- [DATA FOR THE TASK]
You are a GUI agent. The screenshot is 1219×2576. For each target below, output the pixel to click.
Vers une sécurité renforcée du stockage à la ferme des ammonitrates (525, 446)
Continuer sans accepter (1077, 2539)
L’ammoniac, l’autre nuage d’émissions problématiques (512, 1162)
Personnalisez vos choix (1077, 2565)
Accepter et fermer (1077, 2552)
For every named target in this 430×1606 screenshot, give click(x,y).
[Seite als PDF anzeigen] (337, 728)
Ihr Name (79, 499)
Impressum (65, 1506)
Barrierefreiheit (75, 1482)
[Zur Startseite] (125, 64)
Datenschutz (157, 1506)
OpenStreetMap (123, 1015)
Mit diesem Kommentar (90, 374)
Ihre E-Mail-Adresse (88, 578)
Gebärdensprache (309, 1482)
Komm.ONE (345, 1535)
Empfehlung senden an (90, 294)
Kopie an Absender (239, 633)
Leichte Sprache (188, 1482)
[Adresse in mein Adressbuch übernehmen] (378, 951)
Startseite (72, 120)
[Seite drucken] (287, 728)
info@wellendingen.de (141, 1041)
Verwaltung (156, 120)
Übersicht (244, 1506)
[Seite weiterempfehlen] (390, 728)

...

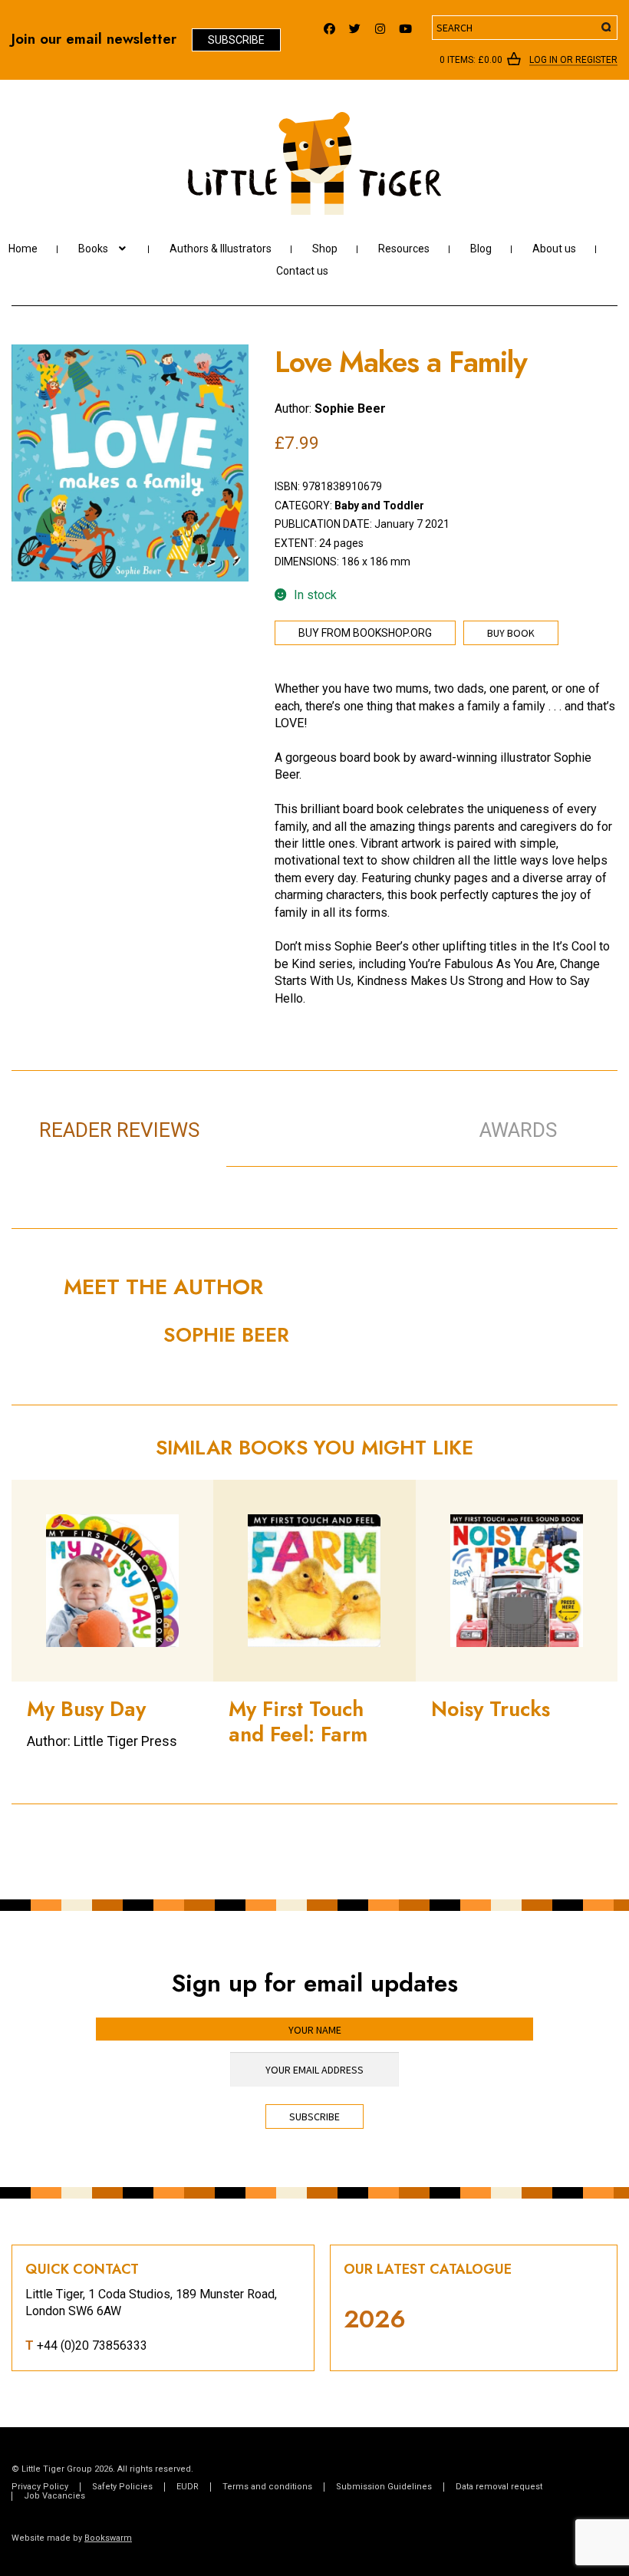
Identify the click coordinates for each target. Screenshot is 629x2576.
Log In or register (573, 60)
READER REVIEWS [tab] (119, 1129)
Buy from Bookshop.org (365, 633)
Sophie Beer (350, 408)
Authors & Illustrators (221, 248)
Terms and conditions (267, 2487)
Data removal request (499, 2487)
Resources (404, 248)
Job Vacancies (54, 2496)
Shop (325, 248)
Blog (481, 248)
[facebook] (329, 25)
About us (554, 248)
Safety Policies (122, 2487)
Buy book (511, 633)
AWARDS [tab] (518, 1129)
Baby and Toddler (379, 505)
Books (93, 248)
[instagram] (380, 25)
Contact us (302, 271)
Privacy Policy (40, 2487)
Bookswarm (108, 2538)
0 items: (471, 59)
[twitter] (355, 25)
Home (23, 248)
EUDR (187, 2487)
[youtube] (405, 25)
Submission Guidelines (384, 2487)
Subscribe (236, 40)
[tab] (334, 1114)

- [EXERCISE PROMPT]
Please go through the material and return each line where the word "Adresse" appears.

- [SOLUTION TO THE EXERCISE]
Ihre E-Mail-Adresse (88, 578)
[Adresse in mein Adressbuch übernehmen] (378, 951)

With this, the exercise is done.